Voltaire leitet seinen Antwortbrief mit einem kleinen Gedicht über die Biene als Emblem und über Minerva als Göttin ein:

L'abeille est utile sans doute,
On la chérit, on la redoute,
Aux mortels elle fait du bien.
Son miel nourrit, sa cire éclaire,
Mais quand elle a le don de plaire,
Ce superflu ne gâte rien.
Minerve, propice à la terre,
Instruisit les grossiers humains,
Planta l'olivier de ses mains
Et battit le dieu de la guerre.
Cependant elle disputa
La pomme due à la plus belle;
Quelque temps Pâris hésita,
Mais Achille eût été pour elle.

Die Verse sind gehaltvoll und schmeichelhaft ohne eine einzige Artigkeit, die als zu süßlich Widerwillen erregen könnte.
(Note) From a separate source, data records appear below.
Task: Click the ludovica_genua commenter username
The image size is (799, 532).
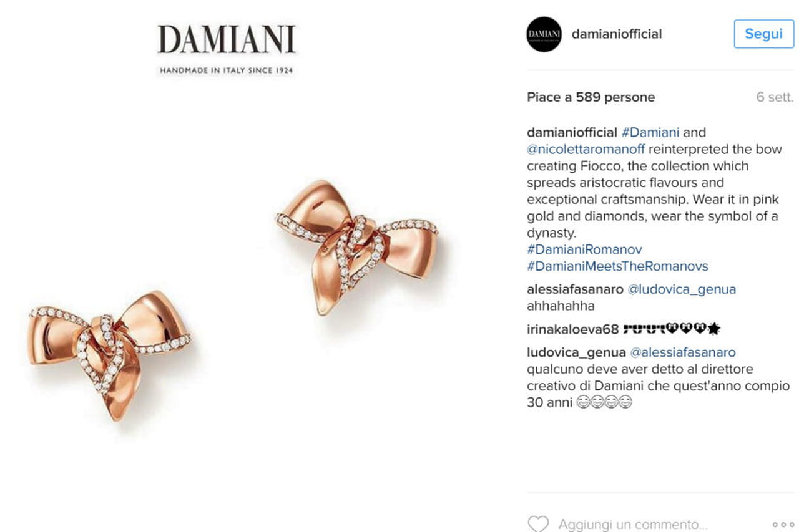Action: pyautogui.click(x=576, y=352)

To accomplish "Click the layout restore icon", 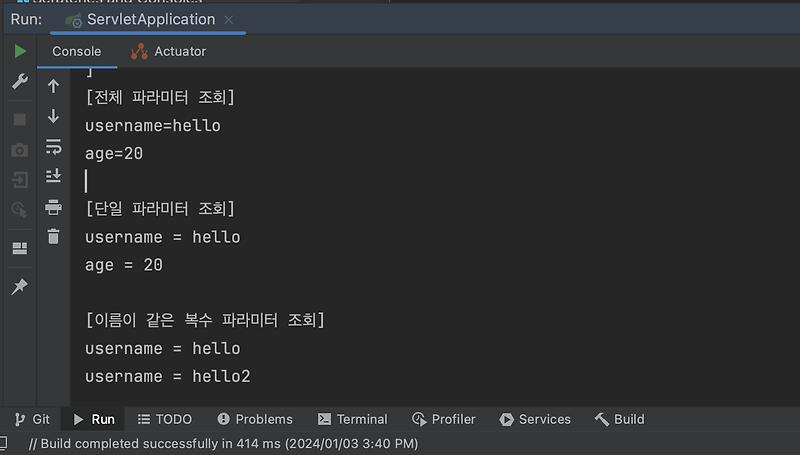I will [x=20, y=248].
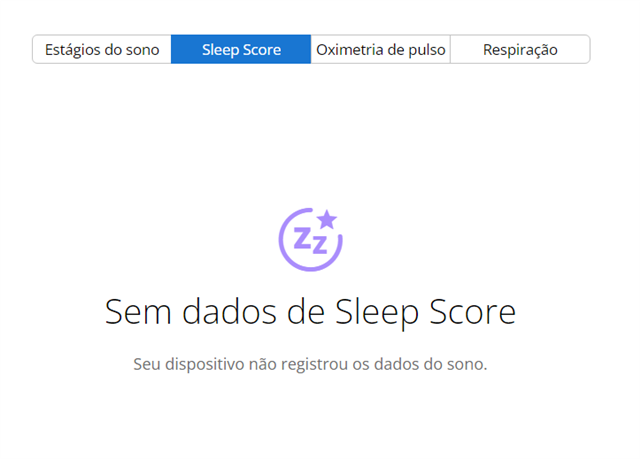Viewport: 640px width, 459px height.
Task: Show pulse oximetry data tab
Action: coord(380,49)
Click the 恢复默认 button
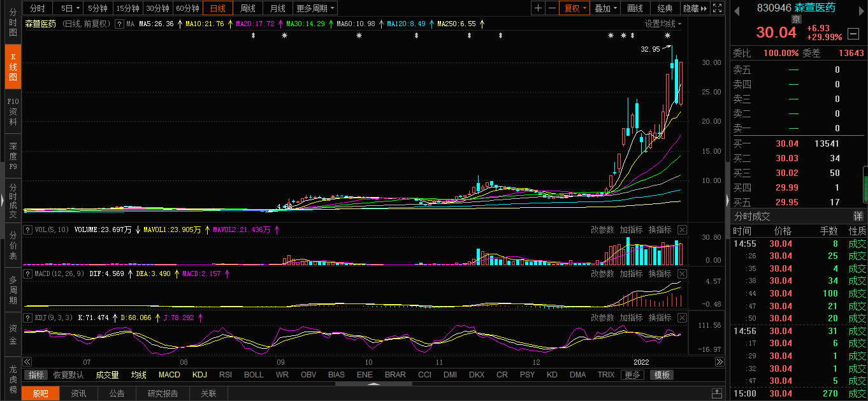 [x=68, y=375]
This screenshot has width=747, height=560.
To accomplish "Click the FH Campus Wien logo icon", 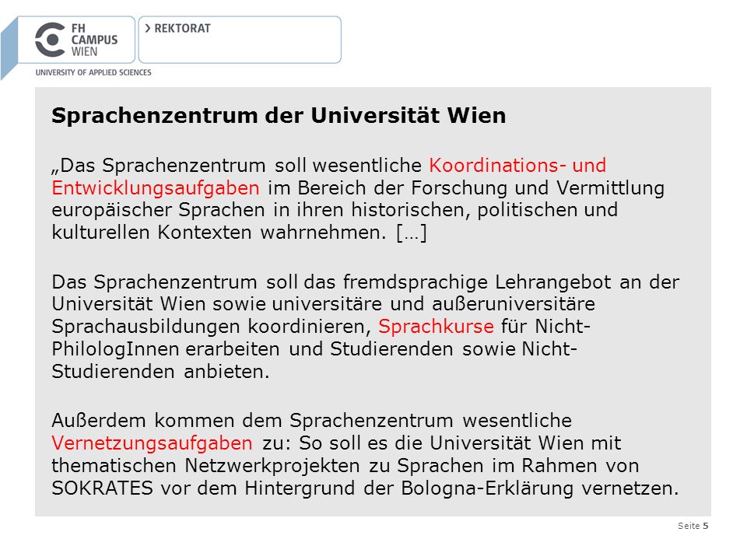I will (x=50, y=40).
In dem Brief dankt Voltaire Katharina warm für das, was sie in ihrem Edelmut für seine Freunde getan hat, für Diderot, für D'Alembert, für die Familie Calas. Es ist ihm nur etwas unangenehm, daß sie den Namen einer Heiligen angenommen hat; die Heldinnen pflegten sich in alter Zeit nicht mit solchen Namen zu nennen; Homer und Vergil wären bei diesen in Verlegenheit geraten. »Sie sind für Almanache nicht geschaffen« (die ja nur die Namen aus der Geschichte der Heiligen enthielten).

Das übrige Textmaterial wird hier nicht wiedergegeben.